“Big Data” is one of the biggest buzzwords in the technology industry today – you can’t read the tech press or look at social media without seeing it. But what do we mean by Big Data, and what’s wrong with our old friend “little data” that has served us well for 30 odd years.
We are constantly bombarded with information, and making sense of it is becoming a challenge both on an individual and an enterprise scale. As individuals we now have access to a multitude of information sources, communication methods and purchasing options. Choosing between them and making sense of it all can be a headache. This has been building for the last decade or so and has now reached fever pitch. So much data, so little time!
Of course the corollary of this is that enterprises now have a great opportunity in front of them. How do they harness the data at their disposal to identify the right information source, the best communication method to entice the individual to buy from them and not their arch rival? These new data sources do not easily fit into a structured, relational database format and often require an entirely different approach to how data is stored, manipulated and understood.
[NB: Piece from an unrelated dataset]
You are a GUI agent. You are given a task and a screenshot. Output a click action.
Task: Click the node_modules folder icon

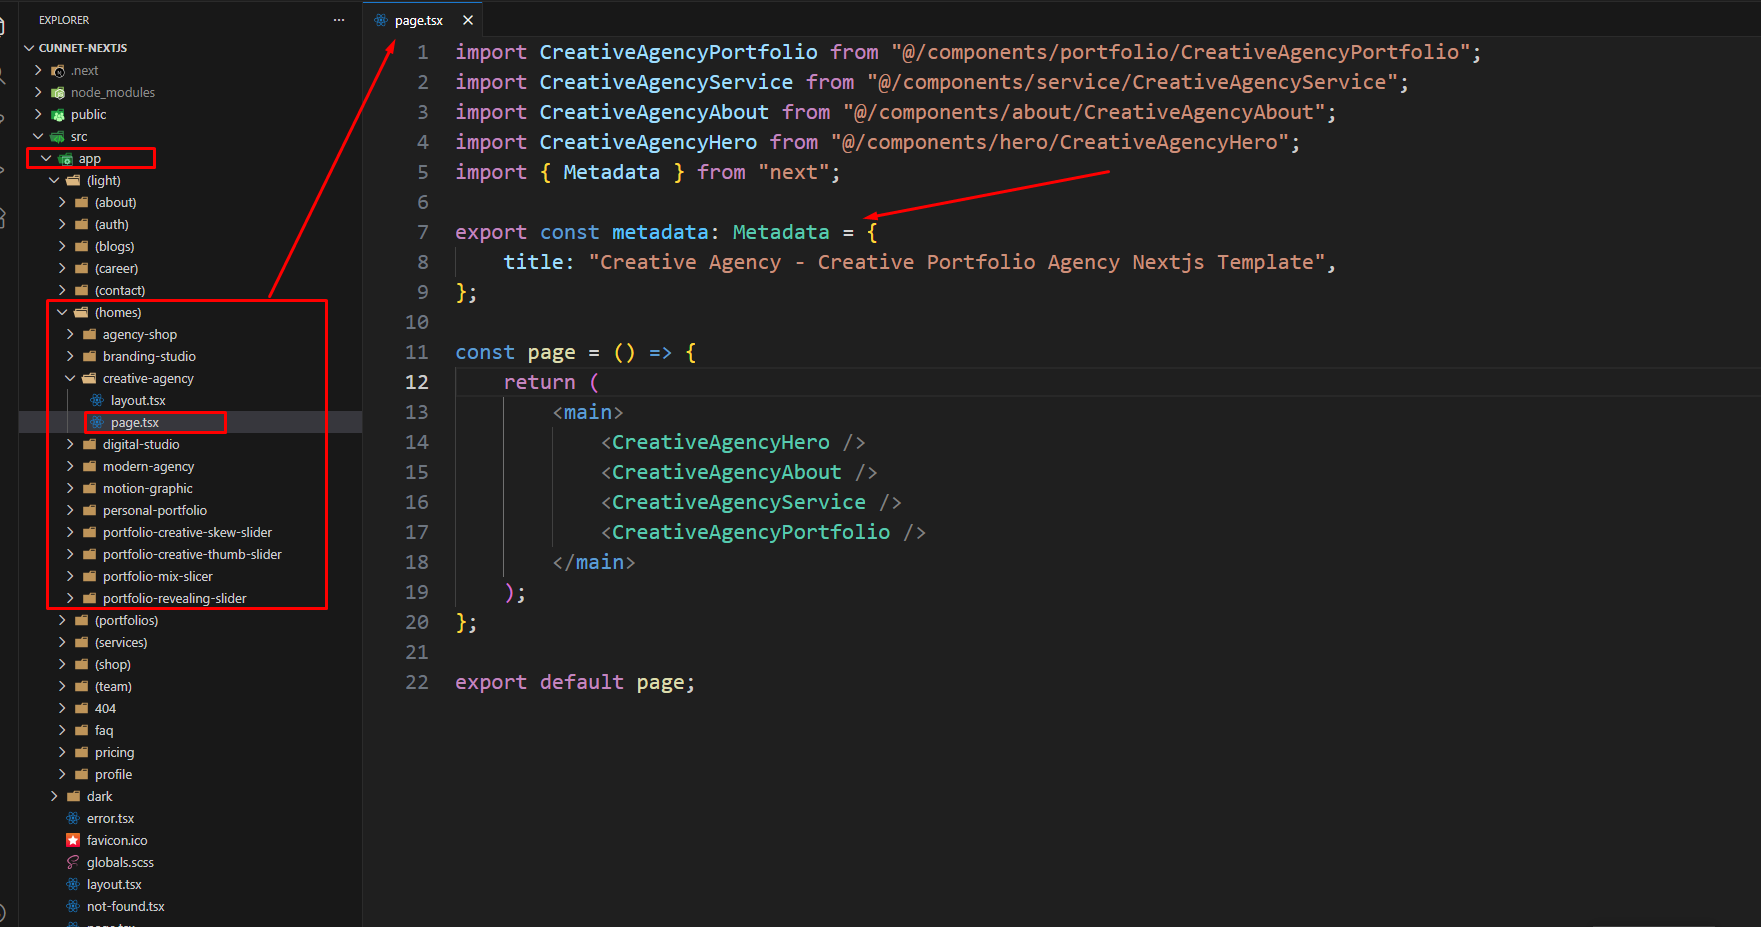point(58,92)
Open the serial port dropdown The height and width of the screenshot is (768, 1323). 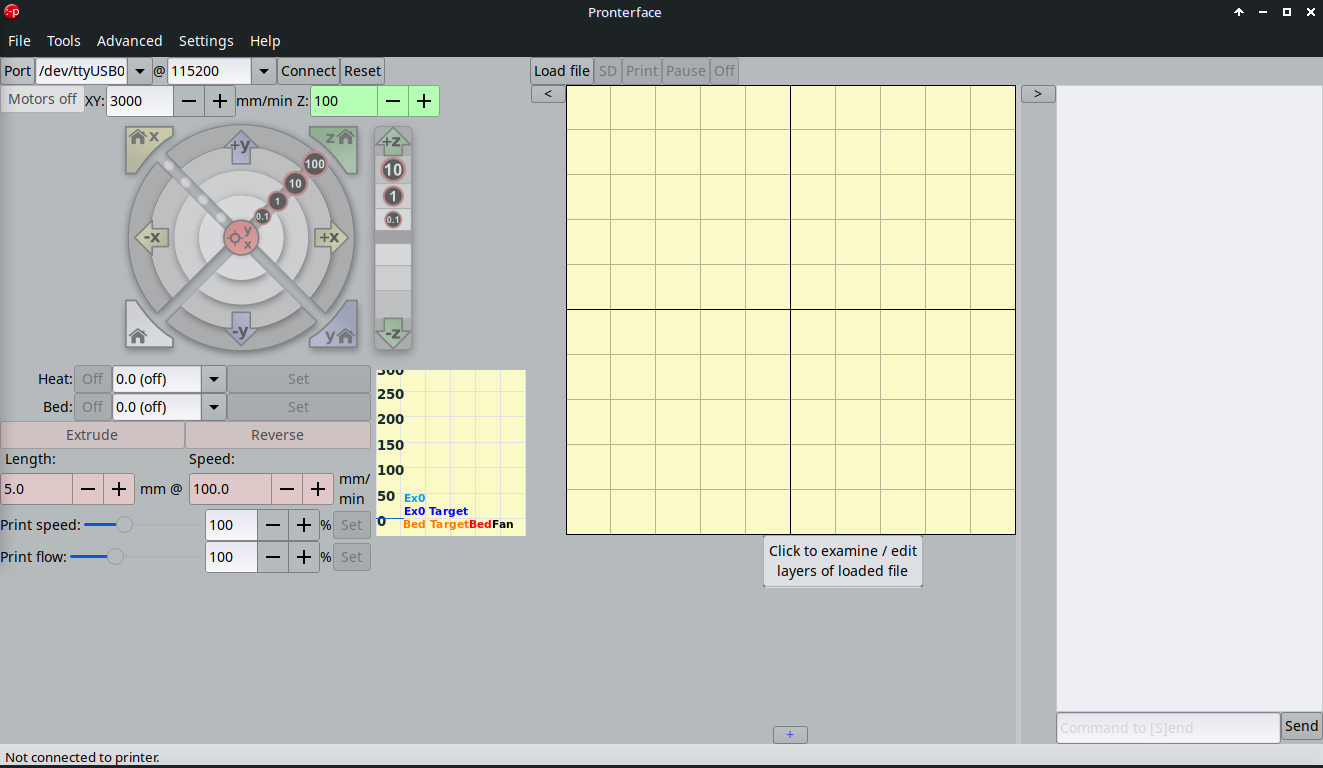click(139, 71)
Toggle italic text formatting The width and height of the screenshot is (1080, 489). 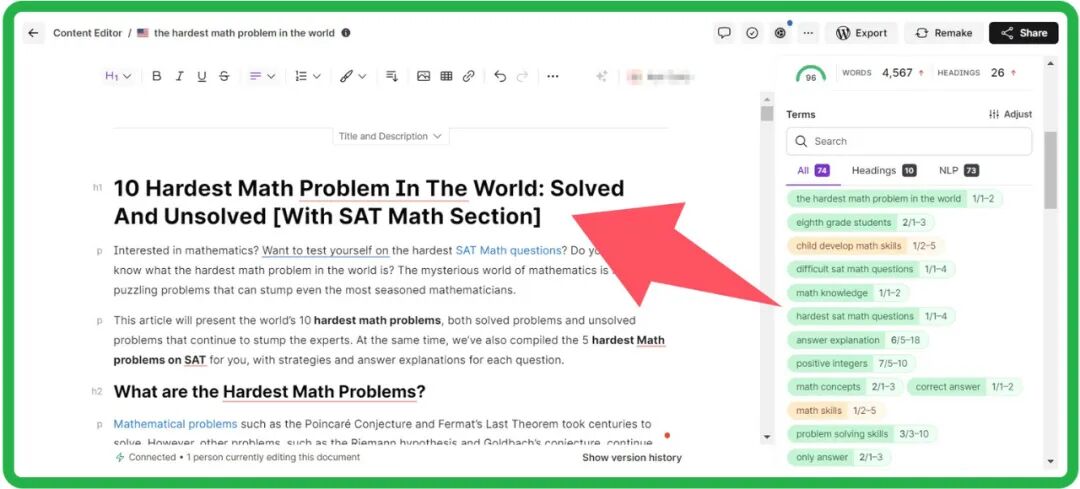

For instance, Twitter feeds or Facebook pages, where data is textual and can be mined for sentiment, connections or purchase intention. This type of information does not easily map into a structured database.
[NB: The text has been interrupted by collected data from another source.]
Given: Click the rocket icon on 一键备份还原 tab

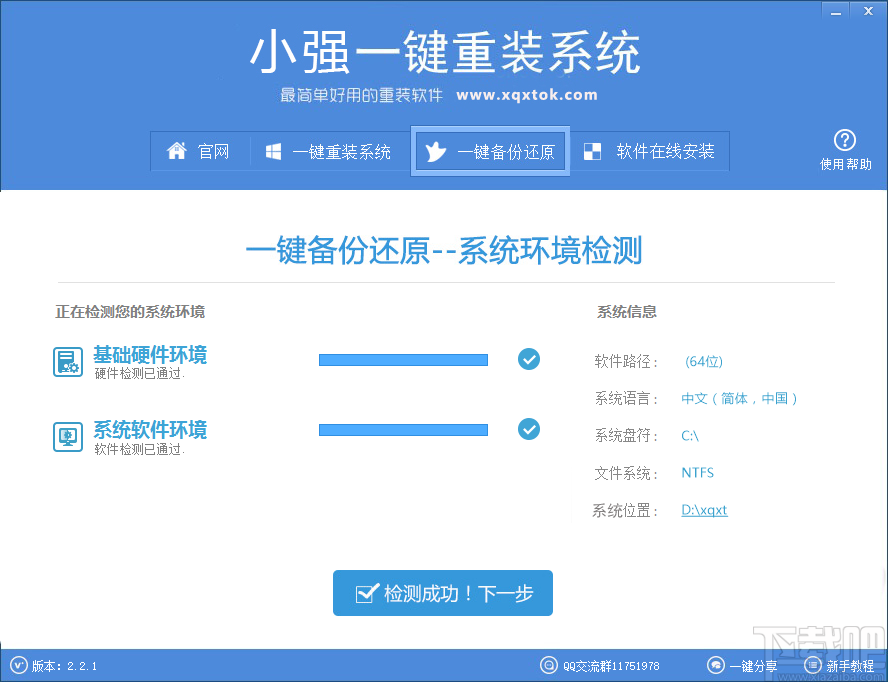Looking at the screenshot, I should coord(434,151).
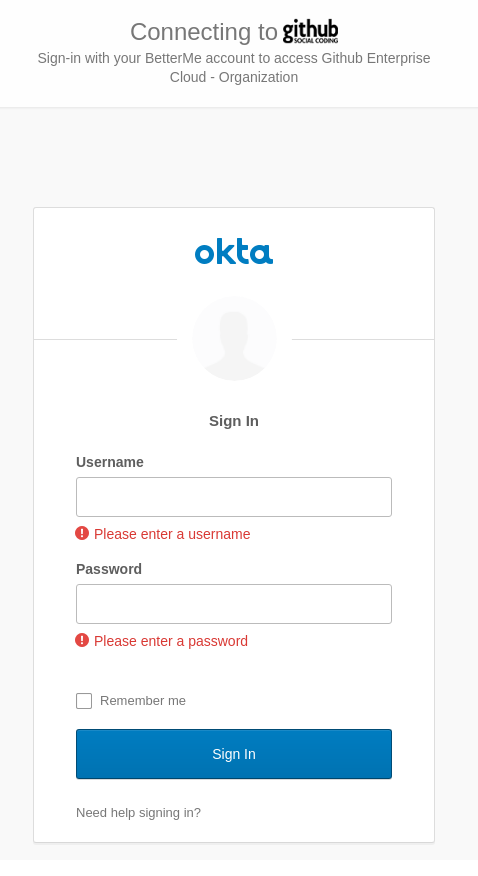Viewport: 478px width, 876px height.
Task: Click the blue Okta logo
Action: click(234, 252)

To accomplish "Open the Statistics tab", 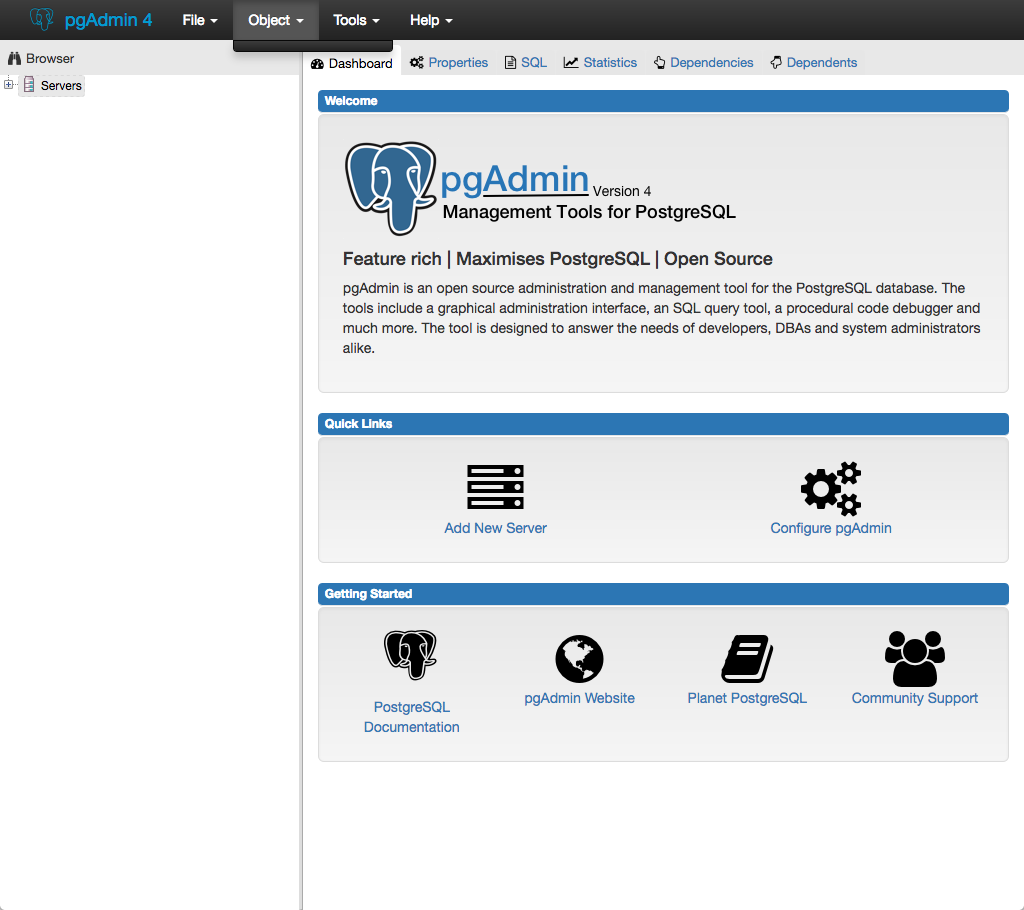I will click(600, 62).
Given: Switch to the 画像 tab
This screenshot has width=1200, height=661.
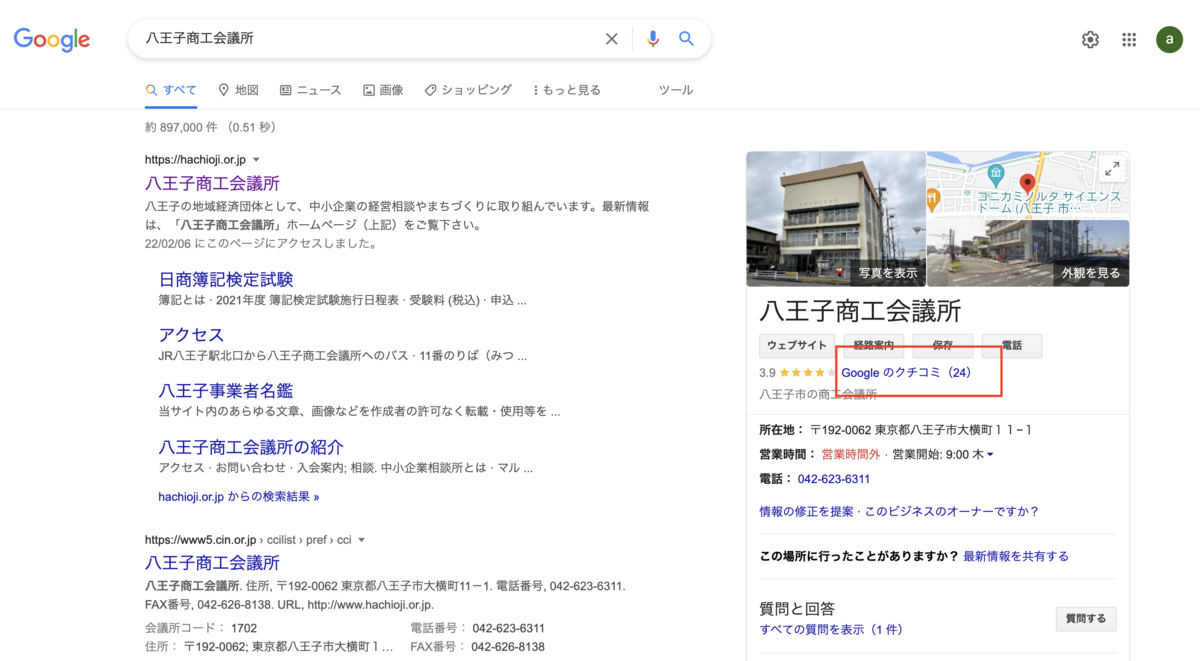Looking at the screenshot, I should pos(383,89).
Welcome to the world of Big Data!
But how did we get here? For three decades now most companies have held all of their essential information in some form of structured relational database, such as SQL — from stock control, to customer details, to employee records, to customer payments and everything in between. SQL is perfect for this and a whole industry has grown up around it. Numerous software and hardware vendors have created a massive ecosystem designed to help companies keep all this data in check, so they can keep the lights on and make their shareholders happy. This technology is now essential and integral to any organization.
The fundamental structure behind these databases hasn’t changed much over the decades and enterprises have invested heavily in the technology and staff to operate them. The typical enterprise today has many database administrators and data scientists well conversant in SQL, for instance, a tool they use every day to help retain control over and gain a deep understanding of their data.
However, if we were to overlay the explosion of social media and other types of data on top of these traditional SQL databases these systems would quickly go into meltdown.
On the one hand, for the core enterprise systems we have a mature industry built around the likes of SQL databases with an ecosystem of suppliers and many skilled administrators and technicians. On the other hand, for new unstructured data sources we have an emerging technology built around the likes of the Hadoop file system, for instance, with a relative scarcity of people available to run a Map Reduce job to help make sense of all this new data. And where do you start if you want to integrate the two?
So what’s to be done? Do we abandon SQL and put all data, old and new, into a new Big Data format so it’s all in one place and retrain all those skilled administrators how to run map reduce jobs? We are all far too heavily invested in the SQL ecosystem for this to be a viable option.
For Big Data sources to gain traction in the enterprise, and add maximum value, they must be as easily accessible and analyzed as all those old SQL databases – not forgetting that for maximum business value they must be cross referenced against each other. Tools that allow Big Data sources to be analyzed as if they were SQL databases (where this is possible) would provide a great bridge between the old and the new. There is already a drive towards making DBAs and data scientists more able to consume and interact with big datasets in a SQL-type way to make them feel more comfortable with the inevitable change
SQL is not dead, and likely won’t be for some time, but things are changing – fast. One way to preserve both SQL and its ecosystem is to leverage tools to access unstructured data using SQL tools. Long live SQL.